The data obtained from the instrument is a record of the
concentration distribution. This is accomplished by obtaining a set
of concentration measurements at different radial positions and at a
given time. This is achieved using either refractometric methods or
photoelectric absorption measurements.
Refractometric
Early instruments used refractometric methods to obtain concentration
distributions, using either the Schlieren optical system or Rayleigh
interference optics. These methods have the disadvantage that they
measure concentration difference relative to a reference point.
However, they are still used in some cases due to their applicability
to samples with little optical absorbance.
Absorbance
The measurement of absorbance allows increased sensitivity and high
reproducibility. With the absorption optics, the absolute
concentration is available at any point rather than a concentration
difference with respect to a reference point. The absorbance optical
system for our instrument is shown below. The xenon flash lamp allows
the use of wavelengths from 190 nm to 800 nm. This lamp is fired as
the selected sector passes the detector and the measured light is
normalized against a reflected small fraction of the incident light.
A slit below the sample can move to allow the sampling of different
radial positions. To help reduce noise, multiple readings are usually
taken from a single position and averaged.
In addition to the collection of concentration distribution,
several other quantities may be required. The density of the solvent
and the partial specific volume of the solute are required for
molecular weight determination. The viscosity of the solvent and its
temperature dependence is required in order to account for the
effects of solvent and temperature on sedimentation behavior.
With analytical centrifugation, the two basic types of experiments
are sedimentation velocity and sedimentation equilibrium.
Sedimentation Velocity
The solute particles pellet at the bottom of the cell, producing a
depletion of solute near the meniscus and the formation of a boundary
between the depleted region and the uniform concentration of the
sedimenting solute. This determines the rate of movement of a solute
under a centrifugal field. The rate of movement is equal to the
sedimentation coefficient (s), which depends directly on the mass of
the particle and inversely on the frictional coefficient. This gives
a measure of effective size of the particle.
Allows determination of:
- Sedimentation coefficient(s)
- Diffusion coefficient (if the sedimenting components are well separated)

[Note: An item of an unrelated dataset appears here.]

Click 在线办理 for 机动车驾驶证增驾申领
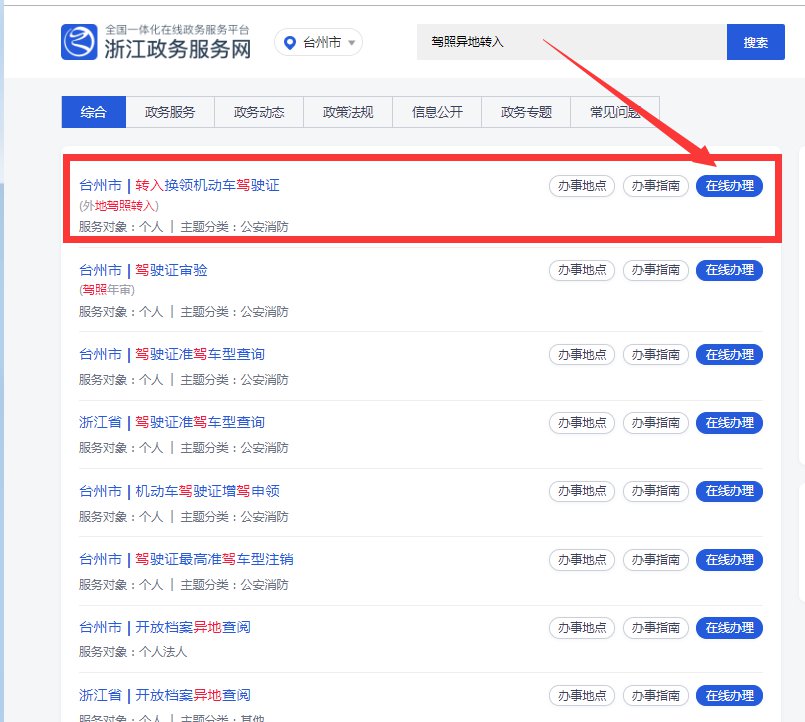The image size is (805, 722). pyautogui.click(x=729, y=491)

- Effective mass of solute components
- Shape information
- Molecular weight
Sedimentation Equilibrium
The solute particles do not pellet at the bottom of the cell. Instead
they redistribute over time with increasing concentration as the
distance from the center of rotation increases. After an appropriate
period of time, the process of diffusion equals the process of
sedimentation (called the sedimentation equilibrium). Measurement of
the solute concentration at different time points leads to the
determination of the molar weight of the sedimenting solute.
Allows calculation of:
- Molecular weight
- Homogeneity with respect to molecular weight
- Aggregation states
- Stoichiometry and equilibrium constants for association
processes
References:
Beckman, Model XL-A Training Guide, Beckman Instruments, Inc., Palo
Also, CA, 1993.
Ralston, G. Analytical Ultracentrifugation Volume 1. Beckman
Instruments, Inc., Fullerton, CA, 1993.